On Wed, 27 Jan 2016 22:19:14 -0800 Dan Williams <dan.j.williams@xxxxxxxxx> wrote:
ZONE_DEVICE (merged in 4.3) and ZONE_CMA (proposed) are examples of new
mm zones that are bumping up against the current maximum limit of 4
zones, i.e. 2 bits in page->flags. When adding a zone this equation
still needs to be satisified:
SECTIONS_WIDTH + ZONES_WIDTH + NODES_SHIFT + LAST_CPUPID_SHIFT
<= BITS_PER_LONG - NR_PAGEFLAGS
ZONE_DEVICE currently tries to satisfy this equation by requiring that
ZONE_DMA be disabled, but this is untenable given generic kernels want
to support ZONE_DEVICE and ZONE_DMA simultaneously. ZONE_CMA would like
to increase the amount of memory covered per section, but that limits
the minimum granularity at which consecutive memory ranges can be added
via devm_memremap_pages().
The trade-off of what is acceptable to sacrifice depends heavily on the
platform. For example, ZONE_CMA is targeted for 32-bit platforms where
page->flags is constrained, but those platforms likely do not care about
the minimum granularity of memory hotplug.
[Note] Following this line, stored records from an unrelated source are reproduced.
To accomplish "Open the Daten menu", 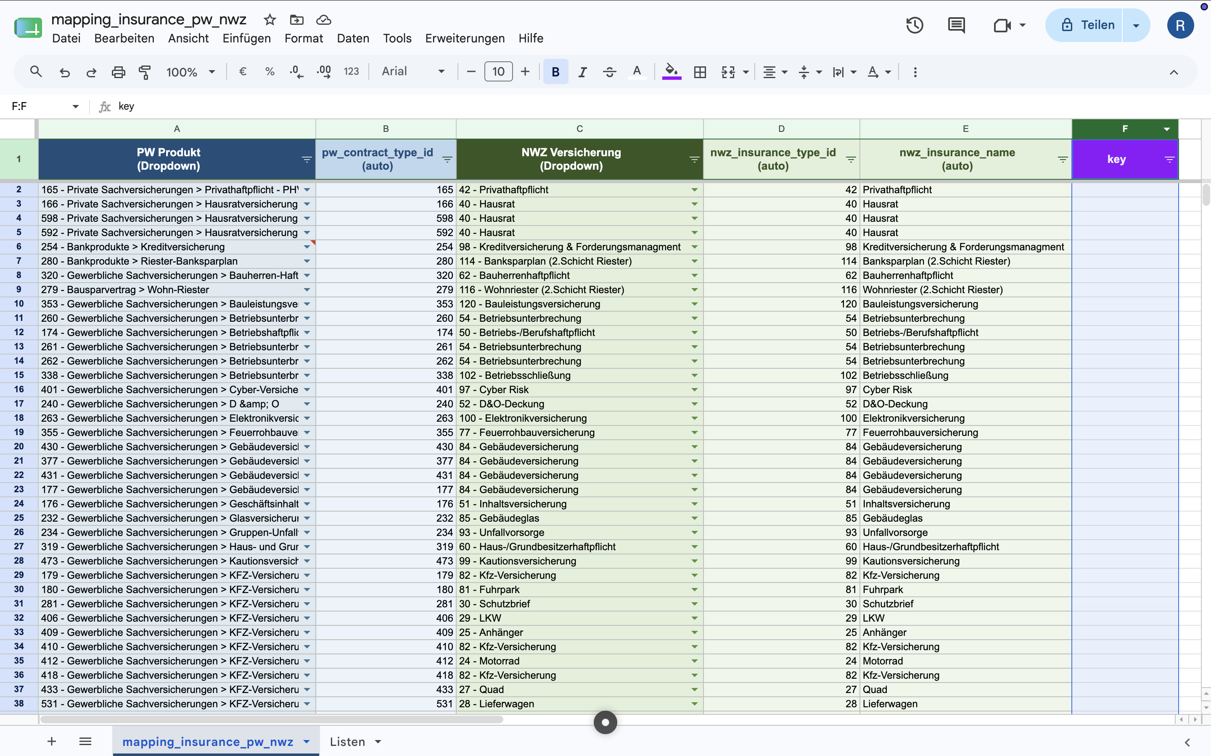I will [x=353, y=39].
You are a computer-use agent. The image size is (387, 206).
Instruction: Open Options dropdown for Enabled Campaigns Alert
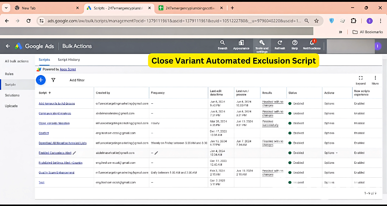click(x=331, y=153)
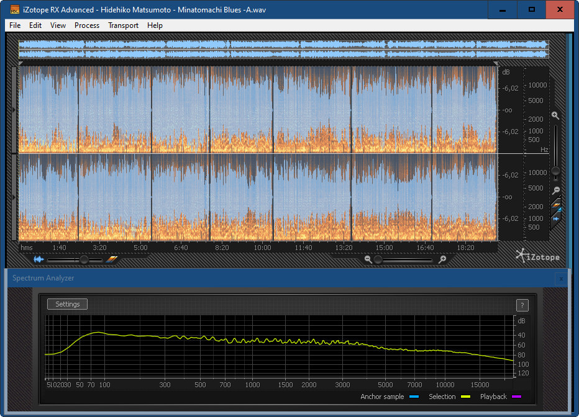Screen dimensions: 579x417
Task: Click the orange spectrogram icon right of opacity slider
Action: 111,259
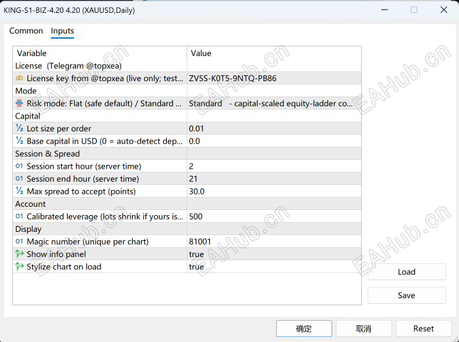Toggle the Stylize chart on load value
The height and width of the screenshot is (342, 459).
click(x=274, y=267)
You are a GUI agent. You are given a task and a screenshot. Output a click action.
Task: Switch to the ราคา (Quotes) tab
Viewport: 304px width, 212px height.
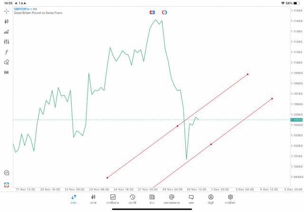click(x=74, y=199)
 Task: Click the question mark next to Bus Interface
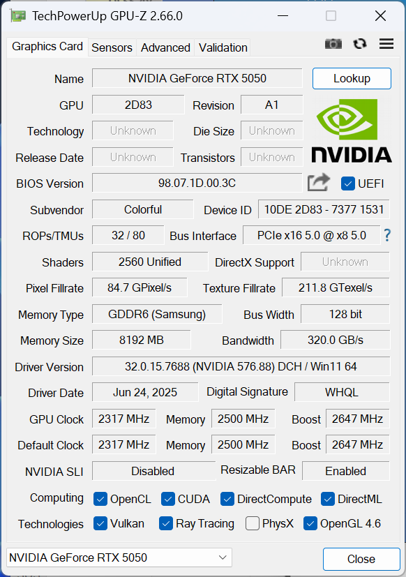click(387, 236)
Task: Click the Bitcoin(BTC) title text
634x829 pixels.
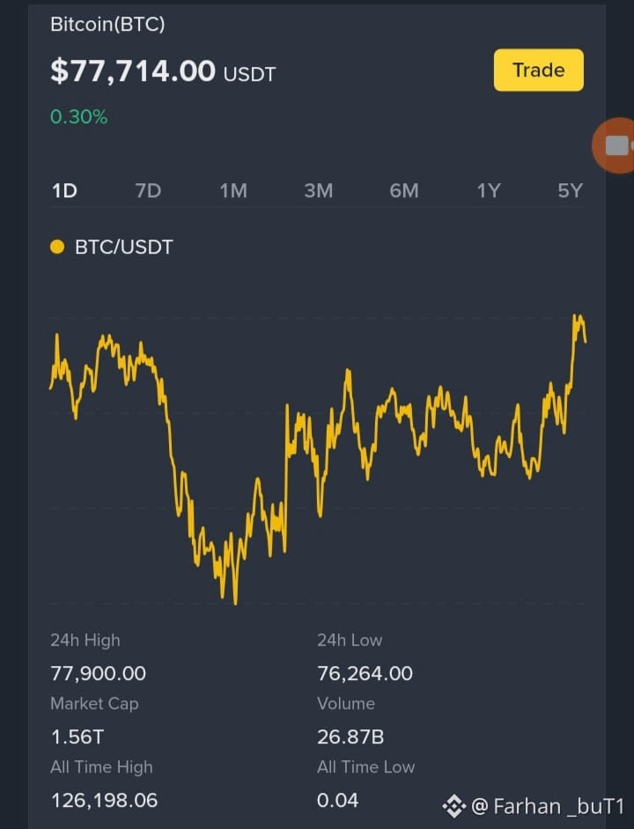Action: (x=107, y=25)
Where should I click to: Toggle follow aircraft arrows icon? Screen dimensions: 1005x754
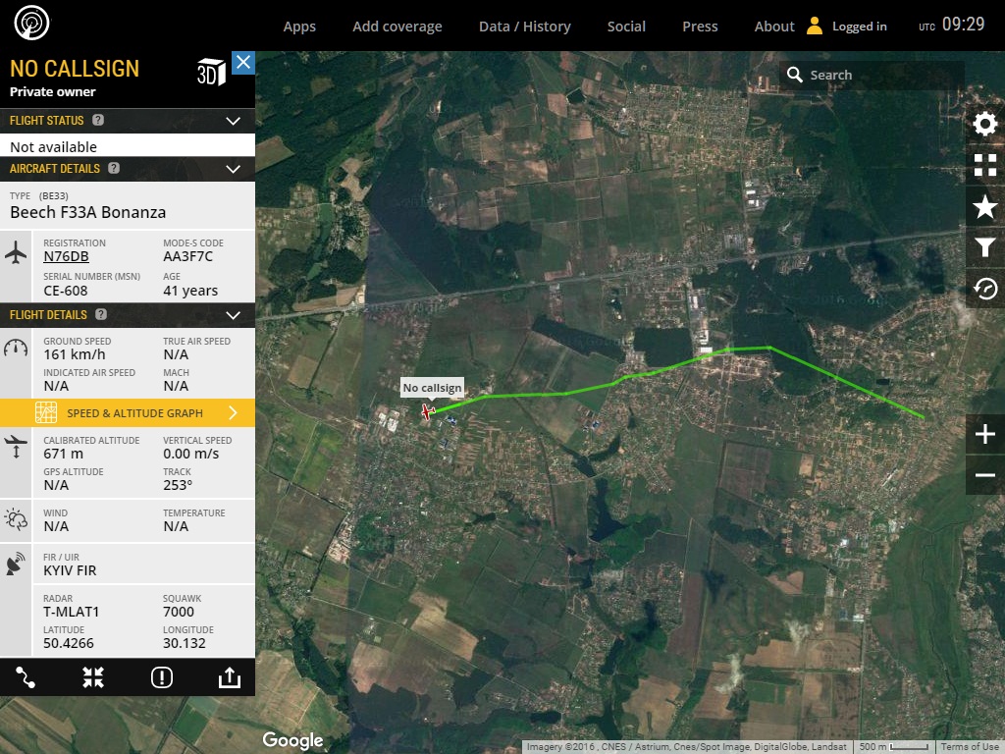point(93,676)
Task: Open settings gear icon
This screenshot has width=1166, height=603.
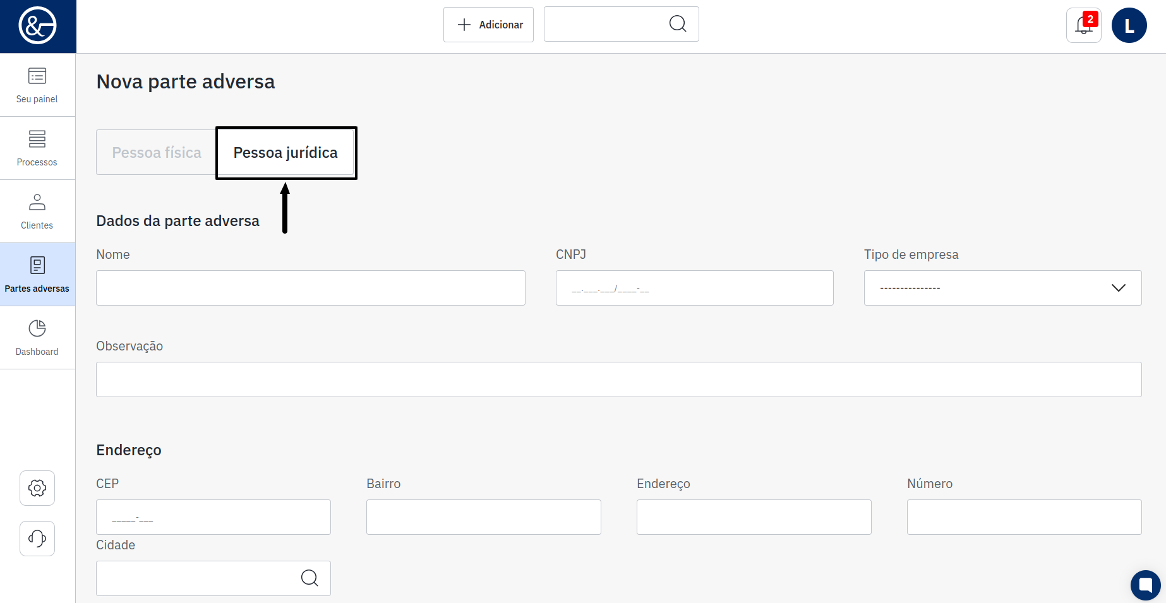Action: 37,488
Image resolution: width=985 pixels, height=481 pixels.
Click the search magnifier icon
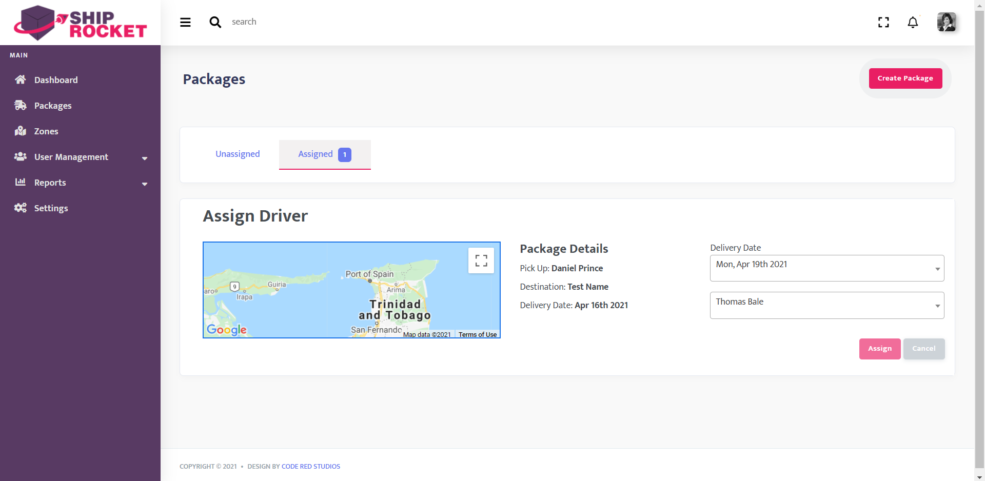215,22
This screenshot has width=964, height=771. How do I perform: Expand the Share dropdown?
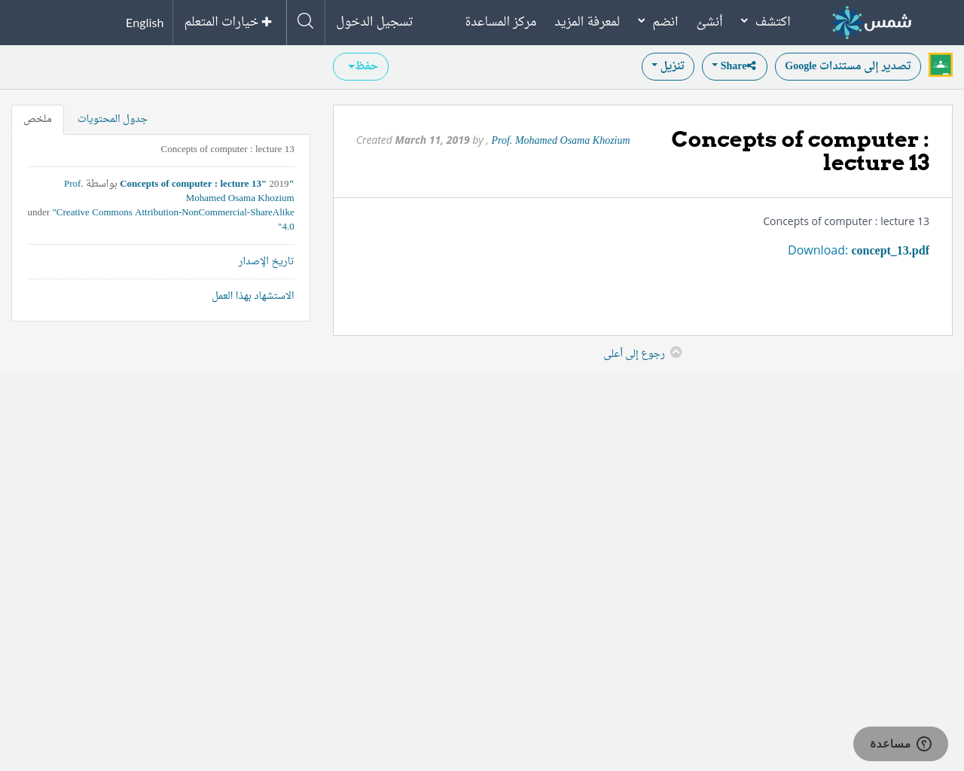[x=734, y=66]
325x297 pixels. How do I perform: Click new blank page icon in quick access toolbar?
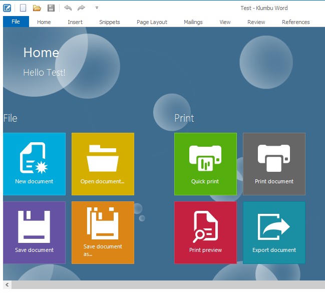point(23,8)
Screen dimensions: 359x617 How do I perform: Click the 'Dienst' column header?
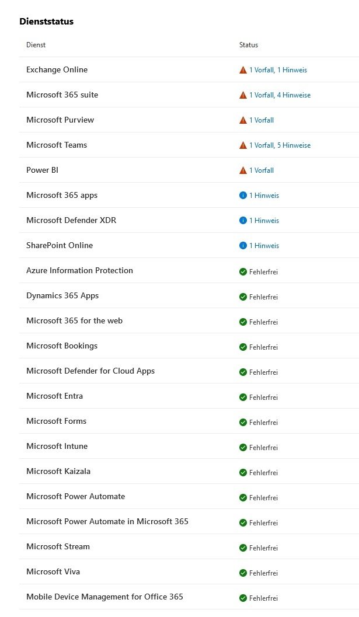tap(36, 45)
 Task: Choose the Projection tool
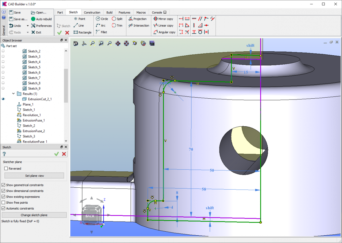(137, 19)
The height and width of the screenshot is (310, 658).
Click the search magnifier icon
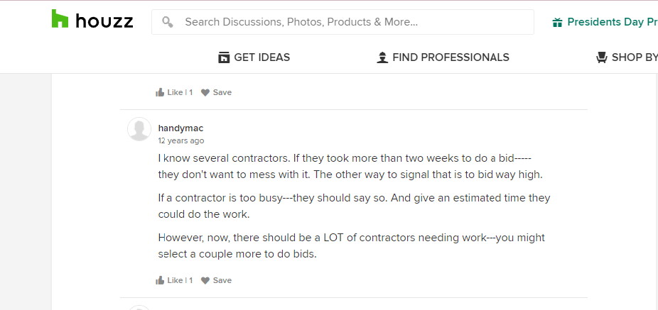[x=168, y=22]
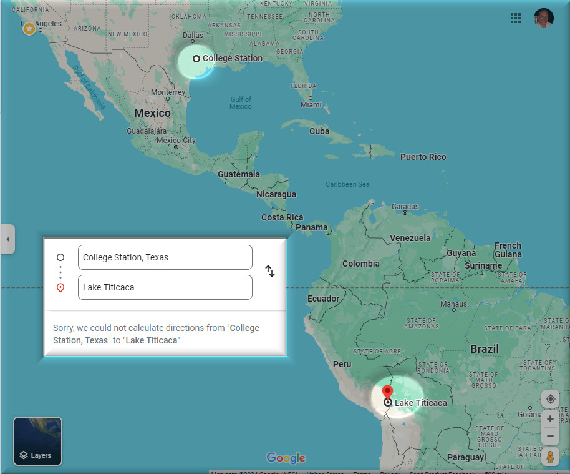Swap starting point and destination
Screen dimensions: 570x474
[269, 271]
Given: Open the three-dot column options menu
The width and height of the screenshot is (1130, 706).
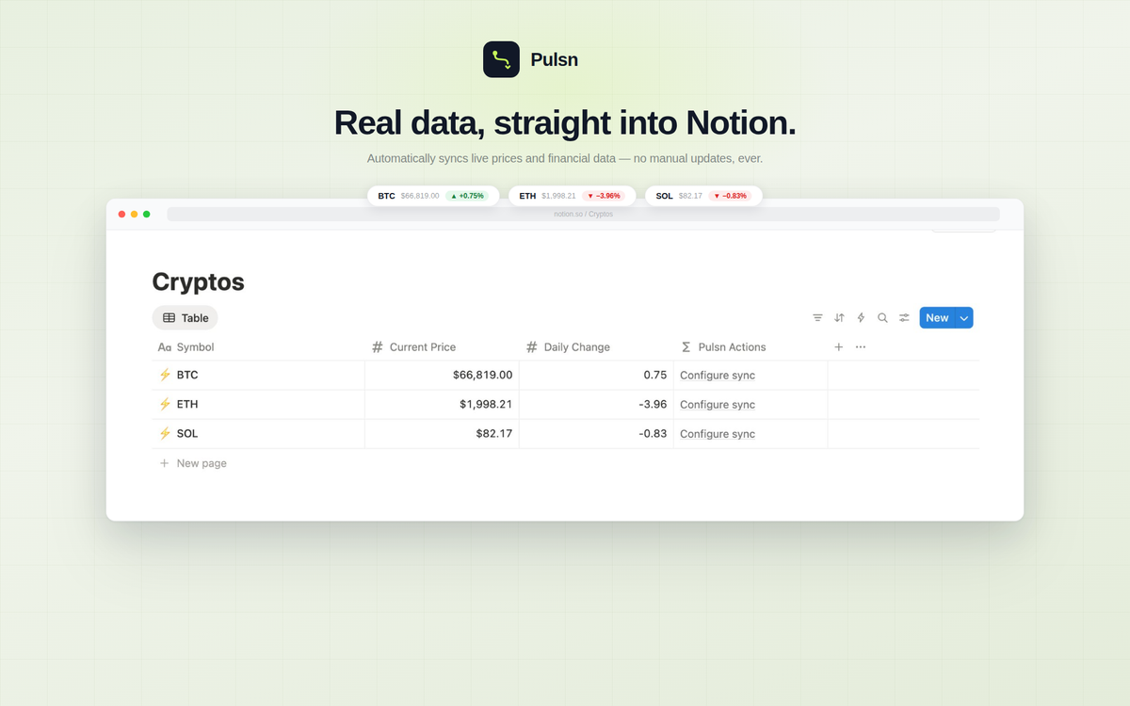Looking at the screenshot, I should click(x=861, y=347).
A big iron machine with 1024
numa nodes can likely sacrifice ZONE_DMA where a general purpose
distribution kernel can not.
CONFIG_NR_ZONES_EXTENDED is a configuration symbol that gets selected
when the number of configured zones exceeds 4. It documents the
configuration symbols and definitions that get modified when ZONES_WIDTH
is greater than 2.
For now, it steals a bit from NODES_SHIFT. Later on it can be used to
document the definitions that get modified when a 32-bit configuration
wants more zone bits.
So if you want ZONE_DMA, you're limited to 512 NUMA nodes?
That seems reasonable.